Copy the forum excerpt below word for word, starting at "Love the game" and ending at "jumping into A17.".

Excerpt provided ▸
--------------------------------------------------

I've been noticing a lot of incendiary launchers in raids for this build.

I'm fighting a raid right now that has a steel shiv.. a club...and four incendiary launchers.  That's a little extreme.  These things used to be rare, now there's at least one in every fight.  Is that intended?

The fight didn't result in any human casualties, but I've already lost half the durability on the starter pistol, and about a whole shotgun's worth of durability in only three or four raids..

imetallica

About the complexity of the game, I wonder if using F# for core game logic would help to "simplify" code.

iota_x

Love the game immensely @Tynan.

Best game I've played in years, and more than 500 hours deep after buying on Steam around A14. And I played a while pirated before that due to your enkightened view on DRM.

In any case, a couple of things I've noticed after finally jumping into A17.

I like that peg legs can get injured/damaged now, however, they have been 'healing' when I have my prisoners in bed being tended. Not sure if that's intended. It seems more intuitive that I would have to replace the damaged peg-leg with a new one. I'm not far enough in to comment on whether this happens with bionics.

Secondly, setting tables to not be gather spots doesn't seem to stop any of my colonists from eating meals there even if the bedroom they are in is not assigned to them. I feel like before the update pawns would only eat meals in thier own room if the table is set to not be a gather spot, but maybe I just had better table placement for my dining area.

Lastly, I don't play on rediculous difficulties, and my current game is Cassandra rough. I am finding that I am in the camp that says infections are too easy to deal with. I don't even use a proper infirmary with hospital beds, but just allow pawns to be tended in thier own (often poor) beds in rooms with wooden floors. I do always have a pawn with cleaning at priority 1, so the rooms are clean, but my most recent raid left 3 of my 6 pawns out of actions, and 2 more prisoners needing care too. Ran out of herbal meds (which are almost too readily available in the temperate temperate forest we reside in) and while all but one of my pawns was still healing my (luckily) uninjured doctor was hit with malaria.

(side note: hit with Malaria in the middle of winter? what is this, Randy Random?)

--------------------------------------------------

Input data ▸
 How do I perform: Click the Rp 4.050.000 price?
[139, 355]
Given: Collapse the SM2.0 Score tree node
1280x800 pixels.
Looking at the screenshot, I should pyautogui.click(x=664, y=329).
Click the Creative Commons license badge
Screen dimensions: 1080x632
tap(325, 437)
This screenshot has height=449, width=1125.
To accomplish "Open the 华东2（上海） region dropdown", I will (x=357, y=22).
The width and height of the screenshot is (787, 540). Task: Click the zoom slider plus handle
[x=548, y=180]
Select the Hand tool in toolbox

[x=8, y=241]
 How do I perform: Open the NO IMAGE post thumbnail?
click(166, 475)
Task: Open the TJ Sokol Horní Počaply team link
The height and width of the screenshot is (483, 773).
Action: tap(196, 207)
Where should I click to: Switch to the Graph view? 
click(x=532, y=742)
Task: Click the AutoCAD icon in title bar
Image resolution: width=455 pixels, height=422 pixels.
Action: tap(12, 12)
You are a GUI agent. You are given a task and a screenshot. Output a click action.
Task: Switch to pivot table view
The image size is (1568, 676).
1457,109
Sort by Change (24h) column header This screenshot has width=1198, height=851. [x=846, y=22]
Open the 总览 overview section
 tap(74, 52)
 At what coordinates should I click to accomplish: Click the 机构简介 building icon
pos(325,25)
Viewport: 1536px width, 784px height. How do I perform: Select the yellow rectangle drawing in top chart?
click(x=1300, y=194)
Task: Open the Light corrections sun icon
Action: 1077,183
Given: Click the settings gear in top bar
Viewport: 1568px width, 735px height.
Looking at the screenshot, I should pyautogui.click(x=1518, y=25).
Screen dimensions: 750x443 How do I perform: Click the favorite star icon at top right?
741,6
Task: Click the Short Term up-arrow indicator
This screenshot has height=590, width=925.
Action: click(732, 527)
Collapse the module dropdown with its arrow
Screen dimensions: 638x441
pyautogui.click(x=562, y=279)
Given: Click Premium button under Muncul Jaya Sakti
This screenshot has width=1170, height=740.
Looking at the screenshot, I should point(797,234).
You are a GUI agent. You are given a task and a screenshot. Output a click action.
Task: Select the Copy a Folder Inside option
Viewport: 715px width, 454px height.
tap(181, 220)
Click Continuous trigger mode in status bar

--------------------------------------------------

Solution to the problem ▸
Love the game immensely @Tynan.

Best game I've played in years, and more than 500 hours deep after buying on Steam around A14. And I played a while pirated before that due to your enkightened view on DRM.

In any case, a couple of things I've noticed after finally jumping into A17.